Nvidia Shield Console Receives Good Juju

We chat with Flying Wild Hog on Juju, which is a co-op game that welcomes both parents and kids to play together.


Development studio Flying Wild Hog is all but guaranteeing the launch of the Nvidia Shield Console will receive good Juju, at least in the form of the new Juju game. Designed from the ground up for co-op play so kids and parents can explore together, the game is a launch title for the new Shield Console device. Klaudiusz Zych, creative director at Flying Wild Hog for Juju, talks about the new game and the new gaming platform in this exclusive interview.

What were your goals heading into this game?

Juju is the game we always wanted to make. There are not many games that you can play in cooperative mode with kids. Juju is fun, it's accessible and cheerful. Even four to five-year-olds will have fun playing it. But it's also a game that older players won't get bored with and will have fun playing together with youngest. 

What’s the storyline in this game world?

Juju’s father, Jambee, heads out to perform his daily rituals, unaware that Juju and Peyo have followed. While the elder is momentarily distracted from his work, the curious duo steps in, accidentally releasing a terrible and ancient spirit. Jambee bravely dives into battle with the creature, but he is not victorious and barely manages to pass a magical mask to his son before being captured. Now, it's up to Juju and Peyo to gather the mystic keys and magic embers needed to seal away the spirit and save the day.
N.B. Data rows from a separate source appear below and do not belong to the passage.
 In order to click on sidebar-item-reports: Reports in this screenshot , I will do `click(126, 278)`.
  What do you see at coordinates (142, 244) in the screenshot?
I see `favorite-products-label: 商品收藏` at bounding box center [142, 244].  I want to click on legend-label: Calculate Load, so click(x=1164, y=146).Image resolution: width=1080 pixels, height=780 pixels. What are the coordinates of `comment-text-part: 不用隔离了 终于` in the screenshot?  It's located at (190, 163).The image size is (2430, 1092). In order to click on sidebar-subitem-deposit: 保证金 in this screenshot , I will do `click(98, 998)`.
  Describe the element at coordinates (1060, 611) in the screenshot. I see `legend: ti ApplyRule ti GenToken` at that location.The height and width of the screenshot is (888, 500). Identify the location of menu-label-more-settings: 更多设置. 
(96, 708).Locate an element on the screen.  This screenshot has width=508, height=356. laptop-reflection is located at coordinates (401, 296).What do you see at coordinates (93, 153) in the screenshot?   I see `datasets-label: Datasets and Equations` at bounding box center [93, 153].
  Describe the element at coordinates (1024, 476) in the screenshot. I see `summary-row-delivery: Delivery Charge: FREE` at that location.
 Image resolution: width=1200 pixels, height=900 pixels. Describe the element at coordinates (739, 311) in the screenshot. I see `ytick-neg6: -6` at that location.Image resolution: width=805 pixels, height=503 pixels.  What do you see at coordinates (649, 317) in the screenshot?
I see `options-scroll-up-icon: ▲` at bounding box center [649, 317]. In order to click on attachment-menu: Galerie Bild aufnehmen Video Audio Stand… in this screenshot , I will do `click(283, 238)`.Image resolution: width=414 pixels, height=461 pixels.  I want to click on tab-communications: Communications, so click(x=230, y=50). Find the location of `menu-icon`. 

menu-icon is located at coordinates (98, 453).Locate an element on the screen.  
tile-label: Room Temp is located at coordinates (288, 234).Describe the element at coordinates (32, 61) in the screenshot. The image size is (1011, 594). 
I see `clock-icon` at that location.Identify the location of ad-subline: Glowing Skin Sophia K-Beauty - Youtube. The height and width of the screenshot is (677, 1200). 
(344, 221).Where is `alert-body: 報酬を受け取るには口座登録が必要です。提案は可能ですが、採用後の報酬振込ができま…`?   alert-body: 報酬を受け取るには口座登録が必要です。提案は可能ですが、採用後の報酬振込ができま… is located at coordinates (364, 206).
How do you feel you're pushing things forward with this game?

It's the first time you can play Juju on platforms other then PC, PS3, and Xbox360. We are happy to have Juju on Nvidia Shield Console. We think it's going to be a great platform for this kind of relaxing and entertaining games. Next gen consoles (PS4 and Xbox One) push hard to deliver games for mature audience but they forget about games for kids.

Can you talk about the single player experience?

Juju is an action side-scrolling platformer game. The game brings a unique art style too the genre with brilliantly animated landscapes. The game has been designed for family-friendly multiplayer so kids and adults can enjoy the adventure together. From towering robots to giant sea creatures, players will go head-to-head with huge bosses to gather the four pieces of the mystic key.  The game is filled with secret areas, hidden levels, and other game modes to keep gamers busy long after saving Jambee.

What type of multiplayer is there?

We designed Juju's multiplayer to be the strongest of its features. We focused on cooperative multiplayer mode. And it was most important for us to have it very accessible. Players can opt-in and opt-out of the game at any point, even in the middle of a nasty boss fight, just by pushing a button on a controller. It's also a real non-competitive multiplayer experience where two characters are cooperating and have a shared score. Even when one of characters dies, the other can help him to recover.

How have you worked with Nvidia on your game?

Guys from Nvidia helped us a lot with this game. Thanks to this cooperation, we achieved exactly the same quality of rendering as on PS3 and Xbox360 with the same quality textures and materials, and with even better performance.

What have they provided in terms of tech that has helped with development?

We had access to a special build of Unreal Engine 3 that helped us achieve console-quality shader materials on an Android device. It's unlike any other game on Unreal Engine 3.

What are your thoughts on the evolution of Android as a platform?

Android wasn't designed as a gaming platform from the beginning. It was meant to run on mobile phones and host mostly regular apps. But it evolved and with each version getting better at running games. Still, the worst aspect of Android as a mobile gaming platform is the sheer number of different devices running on it and the market segmentation. Thankfully, it's not such a problem with Android TV.

What excites you about Android TV?

It's a console with a more casual appeal compared to next gen consoles. It's more affordable for players. It's also more accessible for developers, since it doesn't have as complicated certification processes. I think developers will appreciate it.

What impact do you think Nvidia Shield Console could have within the gaming ecosystem?

The biggest change with Nvidia Shield Console is its streaming system. It turns games distribution upside down like digital distribution did a few years ago. It's too early to say how it will affect the gaming ecosystem. It all depends on what type of subscription system will be used, how players will adopt to this kind of gaming, and how developers will use it.

What do you see Nvidia Shield Console opening up for game developers moving forward?

We like working with Nvidia very much. We had great support and communication with the guys at Nvidia. I think they are on the right track to attract developers to the platform.

How does it take advantage of Nvidia Shield Console’s functionality?

We added support for two-player cooperative mode on a single console with two controllers. It's a lot of fun to play in co-op.

How was it adding controller support to your game?

It's a bit different from the standard console approach, where each controller is bound with one player and has a unique player ID displayed on the pad. We missed this feature and had to adjust. But implementing the controller support was a straight-forward operation.

What impact has Tegra X1 technology had on the gameplay experience Shield Console users will have?

It's more impressive hardware then we initially expected. Compared to PS3 and Xbox 360, we achieved better performance in a native 1080p resolution.